ACTIVITY: From the listing below, select every line where the word "computer" appears.

MATERIAL TO PROCESS:
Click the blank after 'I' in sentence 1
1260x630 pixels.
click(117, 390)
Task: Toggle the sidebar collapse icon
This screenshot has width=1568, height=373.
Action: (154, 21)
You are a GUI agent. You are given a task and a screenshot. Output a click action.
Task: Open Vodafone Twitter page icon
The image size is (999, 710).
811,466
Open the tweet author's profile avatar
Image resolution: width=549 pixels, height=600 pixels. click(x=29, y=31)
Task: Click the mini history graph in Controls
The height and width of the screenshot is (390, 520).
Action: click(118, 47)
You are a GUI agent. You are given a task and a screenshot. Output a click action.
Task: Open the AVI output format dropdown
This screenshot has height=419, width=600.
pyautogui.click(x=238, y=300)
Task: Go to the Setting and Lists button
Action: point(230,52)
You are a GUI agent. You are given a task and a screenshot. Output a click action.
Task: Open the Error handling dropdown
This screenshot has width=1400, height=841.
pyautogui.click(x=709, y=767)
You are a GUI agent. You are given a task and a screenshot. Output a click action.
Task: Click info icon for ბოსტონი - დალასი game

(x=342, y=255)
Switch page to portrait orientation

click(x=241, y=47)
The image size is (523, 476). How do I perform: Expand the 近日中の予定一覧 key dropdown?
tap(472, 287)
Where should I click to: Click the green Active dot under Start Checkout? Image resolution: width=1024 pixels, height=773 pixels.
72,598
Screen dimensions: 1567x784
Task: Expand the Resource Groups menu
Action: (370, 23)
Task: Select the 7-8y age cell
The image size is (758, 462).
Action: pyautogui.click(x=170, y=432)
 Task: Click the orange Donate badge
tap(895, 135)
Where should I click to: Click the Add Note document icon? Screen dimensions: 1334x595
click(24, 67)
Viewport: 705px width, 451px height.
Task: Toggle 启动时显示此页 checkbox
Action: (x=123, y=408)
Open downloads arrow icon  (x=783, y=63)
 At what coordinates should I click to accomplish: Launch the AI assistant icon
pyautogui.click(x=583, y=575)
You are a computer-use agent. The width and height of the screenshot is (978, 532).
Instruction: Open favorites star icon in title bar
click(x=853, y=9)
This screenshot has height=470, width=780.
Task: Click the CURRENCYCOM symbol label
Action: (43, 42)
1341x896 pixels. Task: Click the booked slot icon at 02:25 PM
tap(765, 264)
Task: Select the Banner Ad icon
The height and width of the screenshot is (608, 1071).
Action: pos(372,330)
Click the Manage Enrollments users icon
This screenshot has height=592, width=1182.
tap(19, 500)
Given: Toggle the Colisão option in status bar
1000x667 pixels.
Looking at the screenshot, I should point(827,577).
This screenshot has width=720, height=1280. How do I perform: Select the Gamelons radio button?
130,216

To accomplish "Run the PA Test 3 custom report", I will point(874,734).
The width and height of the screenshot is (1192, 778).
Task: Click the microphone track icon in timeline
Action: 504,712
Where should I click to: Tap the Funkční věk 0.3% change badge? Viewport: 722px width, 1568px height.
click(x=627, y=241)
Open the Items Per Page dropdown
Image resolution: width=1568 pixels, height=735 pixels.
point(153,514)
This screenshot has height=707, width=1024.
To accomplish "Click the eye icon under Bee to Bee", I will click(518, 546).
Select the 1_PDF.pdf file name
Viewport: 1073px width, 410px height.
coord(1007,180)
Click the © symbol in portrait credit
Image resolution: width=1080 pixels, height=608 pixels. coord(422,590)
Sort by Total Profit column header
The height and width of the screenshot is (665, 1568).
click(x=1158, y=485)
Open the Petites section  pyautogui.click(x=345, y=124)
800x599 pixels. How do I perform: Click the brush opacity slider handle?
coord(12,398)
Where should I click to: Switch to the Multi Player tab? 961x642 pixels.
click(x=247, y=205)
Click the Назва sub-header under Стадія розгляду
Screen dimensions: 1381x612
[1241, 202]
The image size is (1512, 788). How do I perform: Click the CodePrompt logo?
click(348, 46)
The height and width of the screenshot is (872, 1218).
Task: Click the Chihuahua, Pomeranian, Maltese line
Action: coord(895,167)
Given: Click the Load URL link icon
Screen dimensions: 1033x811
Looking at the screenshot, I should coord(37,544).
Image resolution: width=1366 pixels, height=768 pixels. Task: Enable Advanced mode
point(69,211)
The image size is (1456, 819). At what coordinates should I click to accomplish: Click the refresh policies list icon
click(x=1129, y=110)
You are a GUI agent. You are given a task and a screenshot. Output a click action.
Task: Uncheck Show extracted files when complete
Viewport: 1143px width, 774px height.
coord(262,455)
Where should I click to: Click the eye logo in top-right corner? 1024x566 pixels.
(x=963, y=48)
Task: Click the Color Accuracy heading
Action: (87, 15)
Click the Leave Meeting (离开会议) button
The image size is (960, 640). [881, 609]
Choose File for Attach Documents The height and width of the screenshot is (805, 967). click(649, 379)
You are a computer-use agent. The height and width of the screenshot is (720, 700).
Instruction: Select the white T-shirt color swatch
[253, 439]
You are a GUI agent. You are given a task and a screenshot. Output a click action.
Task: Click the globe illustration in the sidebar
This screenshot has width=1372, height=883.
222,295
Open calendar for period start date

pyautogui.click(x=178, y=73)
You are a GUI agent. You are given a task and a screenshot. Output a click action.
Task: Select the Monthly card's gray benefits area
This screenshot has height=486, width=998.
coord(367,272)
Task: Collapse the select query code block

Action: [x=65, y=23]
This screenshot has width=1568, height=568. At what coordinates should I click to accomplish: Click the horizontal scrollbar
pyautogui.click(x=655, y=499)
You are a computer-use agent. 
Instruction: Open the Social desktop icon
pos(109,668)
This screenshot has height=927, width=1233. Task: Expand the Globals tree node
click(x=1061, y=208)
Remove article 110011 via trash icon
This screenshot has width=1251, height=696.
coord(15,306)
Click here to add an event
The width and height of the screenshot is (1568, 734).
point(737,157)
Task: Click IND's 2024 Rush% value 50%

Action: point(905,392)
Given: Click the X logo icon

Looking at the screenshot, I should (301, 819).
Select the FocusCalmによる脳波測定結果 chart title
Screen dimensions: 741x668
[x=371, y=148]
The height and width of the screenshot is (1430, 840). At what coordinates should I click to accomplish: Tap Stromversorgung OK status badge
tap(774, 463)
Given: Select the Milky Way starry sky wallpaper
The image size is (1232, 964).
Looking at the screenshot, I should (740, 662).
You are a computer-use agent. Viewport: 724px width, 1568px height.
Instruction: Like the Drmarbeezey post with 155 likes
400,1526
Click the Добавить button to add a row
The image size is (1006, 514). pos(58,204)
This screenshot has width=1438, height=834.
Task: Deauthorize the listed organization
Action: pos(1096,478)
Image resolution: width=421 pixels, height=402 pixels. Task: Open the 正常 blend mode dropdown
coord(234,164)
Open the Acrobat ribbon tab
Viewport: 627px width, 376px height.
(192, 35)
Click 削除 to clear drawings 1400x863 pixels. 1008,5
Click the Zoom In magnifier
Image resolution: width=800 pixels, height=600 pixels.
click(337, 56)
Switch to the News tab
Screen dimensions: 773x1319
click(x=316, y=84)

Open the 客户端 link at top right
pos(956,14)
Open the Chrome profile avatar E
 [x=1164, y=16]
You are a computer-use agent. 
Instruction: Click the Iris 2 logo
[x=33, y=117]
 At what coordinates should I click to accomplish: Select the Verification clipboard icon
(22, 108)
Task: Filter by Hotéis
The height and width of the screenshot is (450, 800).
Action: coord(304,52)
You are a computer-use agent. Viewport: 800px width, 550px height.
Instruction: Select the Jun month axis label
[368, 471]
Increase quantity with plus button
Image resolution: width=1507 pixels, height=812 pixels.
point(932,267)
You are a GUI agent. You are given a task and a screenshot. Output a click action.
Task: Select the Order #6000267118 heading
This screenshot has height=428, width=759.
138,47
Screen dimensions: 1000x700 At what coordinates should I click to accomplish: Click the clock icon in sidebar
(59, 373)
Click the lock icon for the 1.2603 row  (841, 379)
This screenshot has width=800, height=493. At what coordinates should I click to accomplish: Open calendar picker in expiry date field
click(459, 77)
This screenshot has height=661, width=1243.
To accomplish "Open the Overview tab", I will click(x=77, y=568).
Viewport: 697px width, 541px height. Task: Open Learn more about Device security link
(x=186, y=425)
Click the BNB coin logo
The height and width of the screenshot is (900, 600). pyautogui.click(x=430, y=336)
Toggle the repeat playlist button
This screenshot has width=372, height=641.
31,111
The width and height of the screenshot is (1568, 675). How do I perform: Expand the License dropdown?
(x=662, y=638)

SOLUTION TO THIS TASK:
You are a computer-use agent. The width and height of the screenshot is (978, 532).
You are a computer-use agent. The height and width of the screenshot is (720, 700).
You are a computer-use agent. 
You are a computer-use agent. Viewport: 724px width, 1568px height.
You are a computer-use agent. 
You are a computer-use agent. Viewport: 800px width, 550px height.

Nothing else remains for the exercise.